More than 20 million refugees are on the move and another 40 million people are displaced in their own countries, in the largest worldwide humanitarian crisis since 1945. Scientists announced that the Earth reached its highest temperatures in 2016 – for the third year in a row. Millions more people have been left in reduced and uncertain circumstances, and feel that nobody is listening.
In times like these, we have a choice. We can give in to the rising zeitgeist of insular thought and intellectual suspicion or we can look for ways to fight it. Specifically, in this Festival, we look to books, to literature, to new forms of writing, where some of the world’s finest minds have started circling the wagons. Now, more than ever, I think that readers will be turning to literature as a place of refuge.
In a recent speech at the Winter Institute, feminist writer and commentator Roxane Gay said: “Throughout my life books have been my best friends. In bookstores and with books I have been able to forget the cruelties of the world. I have been able to shield myself when I needed safety. I have been able to find solace and joy. I have been able to find sanctuary – a consecrated place, a place of refuge and protection.” Incidentally, Roxane Gay will be a guest at this year’s Festival.
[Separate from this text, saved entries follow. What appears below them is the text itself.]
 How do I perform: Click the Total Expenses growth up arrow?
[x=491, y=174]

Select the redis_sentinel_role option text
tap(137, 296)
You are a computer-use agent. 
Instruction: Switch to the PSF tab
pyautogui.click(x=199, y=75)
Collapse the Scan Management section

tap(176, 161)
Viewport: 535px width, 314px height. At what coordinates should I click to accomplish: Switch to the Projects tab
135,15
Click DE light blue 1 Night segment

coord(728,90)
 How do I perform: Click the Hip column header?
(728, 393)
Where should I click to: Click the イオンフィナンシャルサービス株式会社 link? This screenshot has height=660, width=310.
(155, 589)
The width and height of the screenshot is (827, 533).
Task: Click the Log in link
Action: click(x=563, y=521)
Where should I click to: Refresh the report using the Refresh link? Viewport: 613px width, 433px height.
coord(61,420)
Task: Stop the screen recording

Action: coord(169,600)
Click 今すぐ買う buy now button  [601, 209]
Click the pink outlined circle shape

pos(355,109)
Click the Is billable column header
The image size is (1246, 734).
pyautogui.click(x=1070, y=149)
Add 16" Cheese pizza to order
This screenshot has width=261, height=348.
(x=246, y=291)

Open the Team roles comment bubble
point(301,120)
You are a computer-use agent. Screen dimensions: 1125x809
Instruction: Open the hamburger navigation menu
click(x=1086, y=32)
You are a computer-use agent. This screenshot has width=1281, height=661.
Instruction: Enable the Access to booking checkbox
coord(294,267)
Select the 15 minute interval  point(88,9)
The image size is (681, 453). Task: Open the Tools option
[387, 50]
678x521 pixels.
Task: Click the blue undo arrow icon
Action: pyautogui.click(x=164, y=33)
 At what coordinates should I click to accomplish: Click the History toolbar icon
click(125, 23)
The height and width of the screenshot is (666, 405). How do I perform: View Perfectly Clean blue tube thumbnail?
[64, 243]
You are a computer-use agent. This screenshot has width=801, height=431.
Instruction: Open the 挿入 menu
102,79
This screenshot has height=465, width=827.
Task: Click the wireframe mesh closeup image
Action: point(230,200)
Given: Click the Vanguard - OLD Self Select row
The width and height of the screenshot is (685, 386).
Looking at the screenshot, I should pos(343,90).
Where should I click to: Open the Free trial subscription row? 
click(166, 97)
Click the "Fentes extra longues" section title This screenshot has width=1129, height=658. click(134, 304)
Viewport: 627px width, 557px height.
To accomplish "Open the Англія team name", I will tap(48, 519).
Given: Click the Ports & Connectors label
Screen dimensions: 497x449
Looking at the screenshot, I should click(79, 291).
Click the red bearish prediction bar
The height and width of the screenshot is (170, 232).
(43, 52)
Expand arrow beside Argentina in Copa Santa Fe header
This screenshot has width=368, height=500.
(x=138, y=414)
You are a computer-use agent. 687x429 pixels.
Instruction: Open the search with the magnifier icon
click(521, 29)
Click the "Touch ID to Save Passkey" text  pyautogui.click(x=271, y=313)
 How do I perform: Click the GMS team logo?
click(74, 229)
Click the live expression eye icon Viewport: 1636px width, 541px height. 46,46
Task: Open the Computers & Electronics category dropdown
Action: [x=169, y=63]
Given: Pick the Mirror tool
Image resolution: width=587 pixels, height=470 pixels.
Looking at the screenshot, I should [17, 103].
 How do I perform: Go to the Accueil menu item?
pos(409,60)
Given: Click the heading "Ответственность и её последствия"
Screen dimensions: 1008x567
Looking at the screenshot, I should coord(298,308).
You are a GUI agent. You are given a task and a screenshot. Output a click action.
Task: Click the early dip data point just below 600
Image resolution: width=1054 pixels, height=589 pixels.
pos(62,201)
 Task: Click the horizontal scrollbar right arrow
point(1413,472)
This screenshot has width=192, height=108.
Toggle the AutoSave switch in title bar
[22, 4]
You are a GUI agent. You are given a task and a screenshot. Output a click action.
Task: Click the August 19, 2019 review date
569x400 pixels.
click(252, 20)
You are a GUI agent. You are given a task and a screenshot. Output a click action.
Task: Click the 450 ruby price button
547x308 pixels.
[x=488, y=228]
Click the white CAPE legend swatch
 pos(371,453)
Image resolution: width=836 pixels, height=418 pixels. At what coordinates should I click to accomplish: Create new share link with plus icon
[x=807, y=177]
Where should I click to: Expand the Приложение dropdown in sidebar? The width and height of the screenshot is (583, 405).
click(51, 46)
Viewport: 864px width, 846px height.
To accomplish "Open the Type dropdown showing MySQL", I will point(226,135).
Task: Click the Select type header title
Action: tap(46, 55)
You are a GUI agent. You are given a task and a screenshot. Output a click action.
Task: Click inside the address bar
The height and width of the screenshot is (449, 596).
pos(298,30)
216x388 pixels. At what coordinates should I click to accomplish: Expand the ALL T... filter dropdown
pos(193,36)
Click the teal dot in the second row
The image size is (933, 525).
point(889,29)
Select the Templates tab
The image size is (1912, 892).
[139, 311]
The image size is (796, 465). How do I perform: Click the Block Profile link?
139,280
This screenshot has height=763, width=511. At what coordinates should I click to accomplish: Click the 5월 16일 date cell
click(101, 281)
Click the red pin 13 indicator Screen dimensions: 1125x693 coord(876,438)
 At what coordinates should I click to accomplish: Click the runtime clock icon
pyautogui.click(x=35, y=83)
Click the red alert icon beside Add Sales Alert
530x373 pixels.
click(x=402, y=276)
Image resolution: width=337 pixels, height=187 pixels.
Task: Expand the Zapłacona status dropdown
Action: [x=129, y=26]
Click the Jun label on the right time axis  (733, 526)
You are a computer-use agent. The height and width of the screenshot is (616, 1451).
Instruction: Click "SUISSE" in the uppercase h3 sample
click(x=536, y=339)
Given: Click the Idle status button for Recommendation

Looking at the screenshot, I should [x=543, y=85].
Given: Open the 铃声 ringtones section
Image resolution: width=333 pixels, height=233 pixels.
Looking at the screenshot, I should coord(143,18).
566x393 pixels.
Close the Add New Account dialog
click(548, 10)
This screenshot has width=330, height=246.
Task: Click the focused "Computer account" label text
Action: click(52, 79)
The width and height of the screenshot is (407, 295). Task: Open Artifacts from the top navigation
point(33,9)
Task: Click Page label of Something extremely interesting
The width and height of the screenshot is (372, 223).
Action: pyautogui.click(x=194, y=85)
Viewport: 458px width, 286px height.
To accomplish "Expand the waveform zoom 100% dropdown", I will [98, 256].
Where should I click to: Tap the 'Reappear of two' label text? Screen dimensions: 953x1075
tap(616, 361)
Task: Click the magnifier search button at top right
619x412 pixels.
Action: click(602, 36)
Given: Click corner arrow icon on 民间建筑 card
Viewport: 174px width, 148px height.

Across the 2017 Festival, some of the world’s most curious and compassionate, irreverent but respectful, intelligent and argumentative writers will be offering up their brilliant works as temporary respite, and interrogating the forces that compel us to come together and find sanctuary.
To open the Festival, three of the world’s most celebrated literary figures will each deliver an address on the theme of refuge.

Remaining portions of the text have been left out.